取り組む課題 –
1. 提供テキストのうち、「主がここに全く教会という表現」で始まり「2 この章の預言はユダヤ人のみにむけられているから。」まで続く部分を、一字も変えずに書き写すこと。
2. マタイ24章についての提供テキストで、同じく教会ということばが出てこない平行記事として挙げられている章はどれか。

本日は”マタイ24章の教会”という題でメッセージをしたいと思います。マタイ24章は終末について主イエスが直接語られたことばを記してある章です。

この章を初めから終りまで読んでみて一つ気がつくことがあります。それは終末のことについて記してある章なのにその中に教会ということばが一度も出てこないことです。これはその次の章である25章を読んでも同じです。福音書では、”この岩の上に私の教会を建てよう”というようにイエスの時代にはすでに教会ということばはあるのに何故ここで使われていないのでしょう。

これは一体何故なのでしょうか。携挙のこと、また偽キリストのことなど、多くのクリスチャンと関係あることがこの章には記してあるのに教会ということばは一度も出てこないのです。これは平行記事である、マルコ13章、ルカ21章を読んでも同じです。これらの章にも全くこのことばは出てきません。

この事実に関して何か主が語ることがあるのでしょうか。それを見ていきたいと思うのです。

私はこのように示されます。主が聖書に書くことで何かを語るということは勿論あることです。しかし、時に主は当然書かれているべきことを故意に全く書かないことにより語りかけを与えようとされます。ここでは、教会ということばを終末に関する記述の中に全く含まないことにより何かを語ろうとしているのです。

それで、私たちは盲目なしもべとならず、主の語りかけを正しく読み取ることが大事です。私は主が
語っているのはこういうことではないかと思います。それは、教会ということばを全く書かないことにより、このマタイ24章の記事がたとえだと我々に気付かせるためではないかと思うのです。”教会”ということばは全く書かれていません。しかし、実は何か別のものをもって、たとえで表現されているのです。そして、私たちにこの隠れている教会のたとえを見つけるように主は導いているのです。

さっきまで子供達の声がしていた部屋へ行って見ると誰もいない、玄関から出て行った気配もない。”これはおかしい。どこかに隠れているな”と思うものです。探そうという気持ちが起きてくるものです。そして探したら押入に隠れていたりします。
主がここに全く教会という表現を書かなかたのは、私たちが教会のたとえに気付くため、そしてそれを正しく探し出すためなのです。
振り返ってこのことを客観的に考えてみましょう。この章に主があえて”教会”ということばを書かなかったのは何故でしょう。たとえば、以下のような理由が考えられるかもしれません;

1 この時代にはすでに教会が携挙されているから。
2 この章の預言はユダヤ人のみにむけられているから。
3 教会は他のことばに例えられ、比喩されている。

以上のどれが妥当でしょうか。考えてみましょう。

提供データ –
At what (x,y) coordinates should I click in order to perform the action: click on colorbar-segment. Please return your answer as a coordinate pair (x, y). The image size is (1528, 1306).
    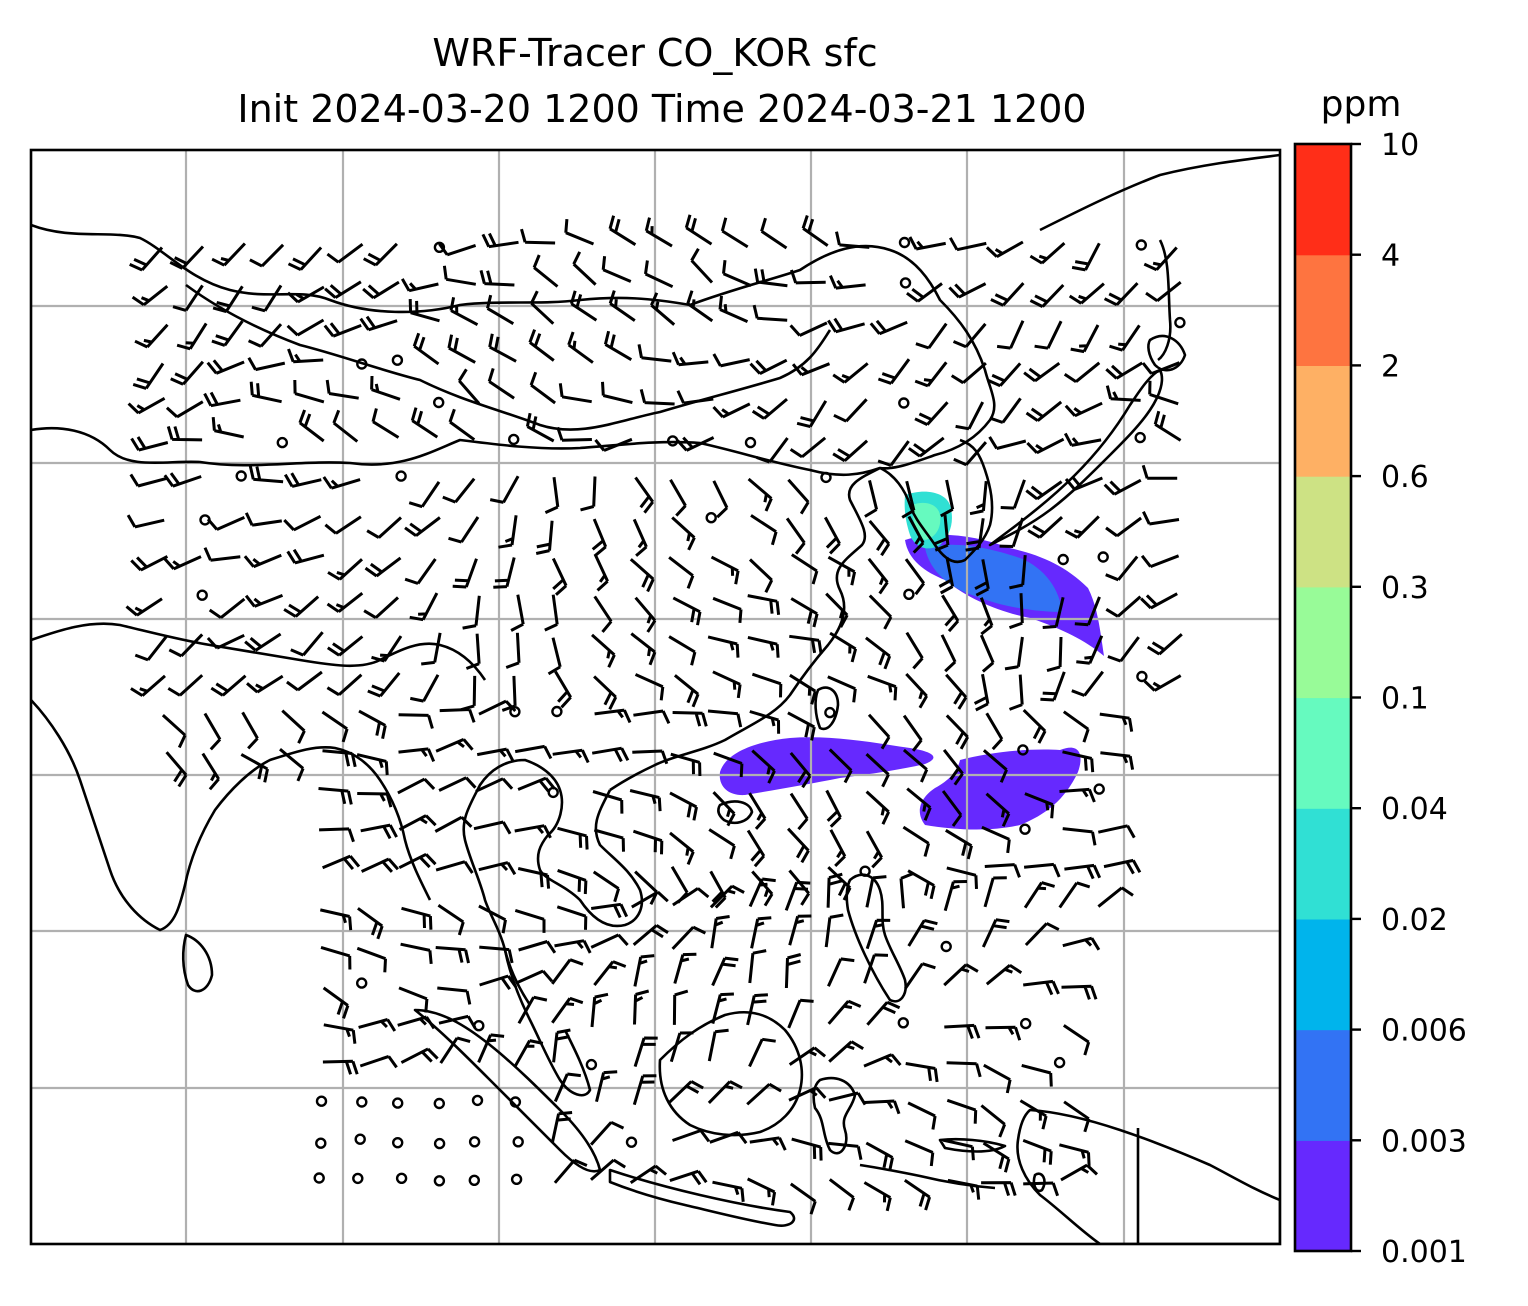
    Looking at the image, I should click on (1323, 1085).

解答 –
1.
主がここに全く教会という表現を書かなかたのは、私たちが教会のたとえに気付くため、そしてそれを正しく探し出すためなのです。
振り返ってこのことを客観的に考えてみましょう。この章に主があえて”教会”ということばを書かなかったのは何故でしょう。たとえば、以下のような理由が考えられるかもしれません;

1 この時代にはすでに教会が携挙されているから。
2 この章の預言はユダヤ人のみにむけられているから。

2. マルコ13章とルカ21章。